The '{-}' operator computes the difference of two character classes. For example, '[a-c]{-}[b-z]' represents all the characters in the class '[a-c]' that are not in the class '[b-z]' (which in this case, is just the single character 'a'). The '{-}' operator is left associative, so '[abc]{-}[b]{-}[c]' is the same as '[a]'. Be careful not to accidentally create an empty set, which will never match.

The '{+}' operator computes the union of two character classes. For example, '[a-z]{+}[0-9]' is the same as '[a-z0-9]'. This operator is useful when preceded by the result of a difference operation, as in, '[[:alpha:]]{-}[[:lower:]]{+}[q]', which is equivalent to '[A-Zq]' in the "C" locale.

A rule can have at most one instance of trailing context (the / operator or the $ operator). The start condition, ^, and <<EOF>> patterns can only occur at the beginning of a pattern, and, as well as with / and $, cannot be grouped inside parentheses. A ^ which does not occur at the beginning of a rule or a $ which does not occur at the end of a rule loses its special properties and is treated as a normal character.

The following are invalid:

                
         foo/bar$
         <sc1>foo<sc2>bar

Note that the first of these can be written `foo/bar\n'.

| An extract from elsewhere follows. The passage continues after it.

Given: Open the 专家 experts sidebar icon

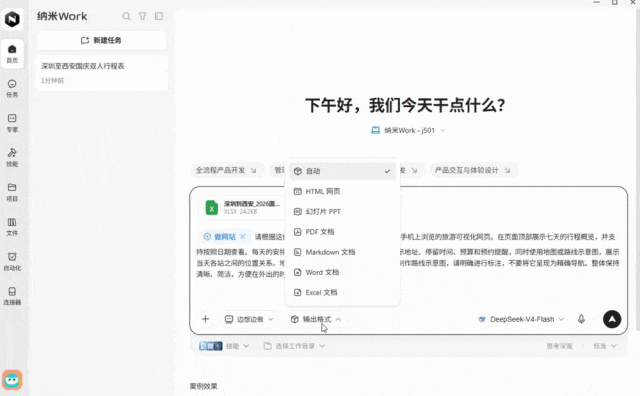Looking at the screenshot, I should tap(12, 123).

The following will result in $ or ^ being treated as a normal character:

 
         foo|(bar$)
         foo|^bar

If the desired meaning is a `foo' or a `bar'-followed-by-a-newline, the following could be used (the special | action is explained below, see Actions):

                
         foo      |
         bar$     /* action goes here */

A similar trick will work for matching a `foo' or a `bar'-at-the-beginning-of-a-line.